── TEXTO PARA LER

A personagem Nina é uma bailarina, a historia já atrai por esse motivo; remete a uma ideia de glamour, luxo, erudição e coisas que atraem espectadores que buscam nos filmes as realidades que são distantes de si. Mas Nina poderia ser de qualquer outro oficio para sofrer de frustração, ansiedade, e todas as coisas que são da realidade dos espectadores. O fato de Nina ser bailarina só compõe o visual para o filme, a historia é contada com todo o floreio de um balé e também toda dramaticidade e técnica, assim a historia e o meio pelo qual é contada faz relação uma com a outra.
No inicio do filme, encontramos uma mulher adulta vivendo na atmosfera de uma criança, seu quarto, suas motivações, suas estrategias e seus relacionamentos. As pessoas em quem Nina se espelha, essa palavra é bem importante então vou repeti-la: espelha, variam ao longo da trama e sua primeira musa é a musa que todos temos em algum momento da vida, que é a própria mãe.
A mãe de Nina claramente convive com muitas frustrações próprias de si que a trama não apresenta a trajetória, mas é evidente o desejo dela de realizar em Nina tudo que não pode realizar por si só, seja la qual foi o motivo. Bem, a unica frustração que é aberta no dialogo das duas é sobre nunca ter conseguido ser protagonista nas peças de balé por estar gravida, obviamente de Nina. Talvez seja somente essa mesmo, só que a forma como a mãe lida com a filha é uma relação doentia, com uma roupagem altruísta e digna. Ela não apenas quer sua filha como uma grandiosa bailarina, mas a deseja eternamente dependente do relacionamento que possuem, Nina é uma criança no corpo de uma adulta por motivo de sua mãe sentir a necessidade de ser necessária, sem Nina ela é apenas uma ex bailarina sem prestigio algum. E conforme Nina vai sendo pressionada a agir como uma adulta, seu fascínio pela mãe some.

────

TAREFA DADA A | Por favor, transcreva sem nenhuma alteração o trecho das linhas de dados abaixo que vai da linha que contém "will pyautogui.click(x=232, y=426)." até a linha que contém "tap(339, 521)", incluindo as duas.
O texto acima e as linhas a seguir têm origens diferentes.

── DADOS

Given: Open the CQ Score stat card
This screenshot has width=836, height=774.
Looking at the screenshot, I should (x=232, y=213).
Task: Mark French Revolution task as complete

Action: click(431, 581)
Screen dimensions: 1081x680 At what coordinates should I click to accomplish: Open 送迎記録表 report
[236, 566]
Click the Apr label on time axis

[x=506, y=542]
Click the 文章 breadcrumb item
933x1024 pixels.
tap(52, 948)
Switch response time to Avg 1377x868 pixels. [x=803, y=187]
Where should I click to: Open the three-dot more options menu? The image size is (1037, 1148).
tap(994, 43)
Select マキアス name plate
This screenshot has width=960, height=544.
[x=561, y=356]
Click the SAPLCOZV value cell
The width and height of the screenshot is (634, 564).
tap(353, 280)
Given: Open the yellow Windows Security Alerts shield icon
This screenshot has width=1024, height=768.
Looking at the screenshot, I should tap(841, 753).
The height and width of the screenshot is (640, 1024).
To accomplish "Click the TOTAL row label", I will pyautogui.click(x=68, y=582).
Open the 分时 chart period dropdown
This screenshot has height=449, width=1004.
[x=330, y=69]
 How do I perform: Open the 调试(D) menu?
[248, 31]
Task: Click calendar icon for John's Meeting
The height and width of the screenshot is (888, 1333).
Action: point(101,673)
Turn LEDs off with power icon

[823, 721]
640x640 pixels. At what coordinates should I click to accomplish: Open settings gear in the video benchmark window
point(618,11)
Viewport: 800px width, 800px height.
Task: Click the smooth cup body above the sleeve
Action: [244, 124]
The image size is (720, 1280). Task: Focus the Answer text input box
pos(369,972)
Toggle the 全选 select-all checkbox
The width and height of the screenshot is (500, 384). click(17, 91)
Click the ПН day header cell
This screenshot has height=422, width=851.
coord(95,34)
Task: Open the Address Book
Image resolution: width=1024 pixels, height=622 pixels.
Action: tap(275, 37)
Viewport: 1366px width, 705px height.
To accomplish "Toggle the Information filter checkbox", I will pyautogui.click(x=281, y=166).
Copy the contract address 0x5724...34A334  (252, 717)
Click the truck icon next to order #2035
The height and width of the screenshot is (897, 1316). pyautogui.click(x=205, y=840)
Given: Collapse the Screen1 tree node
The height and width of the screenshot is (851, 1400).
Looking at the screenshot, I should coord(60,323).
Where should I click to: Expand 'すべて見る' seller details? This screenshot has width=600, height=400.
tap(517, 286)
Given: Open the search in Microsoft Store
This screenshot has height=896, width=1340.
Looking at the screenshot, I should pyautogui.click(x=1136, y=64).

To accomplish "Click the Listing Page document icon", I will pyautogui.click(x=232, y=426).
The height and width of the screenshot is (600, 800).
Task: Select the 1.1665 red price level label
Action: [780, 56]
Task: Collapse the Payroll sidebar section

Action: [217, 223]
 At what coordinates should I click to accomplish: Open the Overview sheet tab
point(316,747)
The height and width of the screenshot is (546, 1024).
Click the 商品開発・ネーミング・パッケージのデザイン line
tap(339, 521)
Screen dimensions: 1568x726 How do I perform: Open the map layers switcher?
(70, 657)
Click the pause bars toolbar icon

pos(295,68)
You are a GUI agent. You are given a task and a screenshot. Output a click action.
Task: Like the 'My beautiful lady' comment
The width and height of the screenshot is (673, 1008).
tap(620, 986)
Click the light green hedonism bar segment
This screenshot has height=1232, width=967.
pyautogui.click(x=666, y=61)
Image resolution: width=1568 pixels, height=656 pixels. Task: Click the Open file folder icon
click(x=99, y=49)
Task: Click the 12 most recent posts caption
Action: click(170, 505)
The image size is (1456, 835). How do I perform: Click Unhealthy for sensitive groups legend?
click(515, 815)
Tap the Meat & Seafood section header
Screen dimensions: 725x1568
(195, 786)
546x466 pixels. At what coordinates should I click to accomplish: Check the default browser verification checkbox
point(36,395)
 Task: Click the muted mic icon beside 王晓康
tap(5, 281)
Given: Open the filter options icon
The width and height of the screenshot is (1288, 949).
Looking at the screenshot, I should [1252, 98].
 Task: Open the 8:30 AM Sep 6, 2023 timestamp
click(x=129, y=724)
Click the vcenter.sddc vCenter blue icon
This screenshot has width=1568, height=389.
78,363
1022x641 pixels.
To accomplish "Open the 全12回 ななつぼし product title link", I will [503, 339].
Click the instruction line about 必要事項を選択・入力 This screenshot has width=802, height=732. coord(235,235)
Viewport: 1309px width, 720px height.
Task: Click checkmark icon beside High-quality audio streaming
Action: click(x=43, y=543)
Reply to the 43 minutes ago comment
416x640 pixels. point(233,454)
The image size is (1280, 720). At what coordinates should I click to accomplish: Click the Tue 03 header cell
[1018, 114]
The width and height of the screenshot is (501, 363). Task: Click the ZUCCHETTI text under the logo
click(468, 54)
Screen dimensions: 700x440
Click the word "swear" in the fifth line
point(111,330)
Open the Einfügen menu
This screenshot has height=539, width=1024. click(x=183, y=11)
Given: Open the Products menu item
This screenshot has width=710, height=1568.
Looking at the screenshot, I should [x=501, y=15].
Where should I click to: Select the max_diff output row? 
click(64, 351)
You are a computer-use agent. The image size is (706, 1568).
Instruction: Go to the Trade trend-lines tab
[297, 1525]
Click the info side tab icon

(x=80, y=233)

────

TAREFA DADA B | No texto sobre a personagem Nina, qual é a única frustração da mãe que aparece abertamente no diálogo entre as duas?

RESPOSTA ESPERADA A |
To accomplish "Click the Listing Page document icon", I will pyautogui.click(x=232, y=426).
The height and width of the screenshot is (600, 800).
Task: Select the 1.1665 red price level label
Action: [780, 56]
Task: Collapse the Payroll sidebar section

Action: [217, 223]
 At what coordinates should I click to accomplish: Open the Overview sheet tab
point(316,747)
The height and width of the screenshot is (546, 1024).
Click the 商品開発・ネーミング・パッケージのデザイン line
tap(339, 521)

RESPOSTA ESPERADA B | Nunca ter conseguido ser protagonista nas peças de balé por estar grávida de Nina.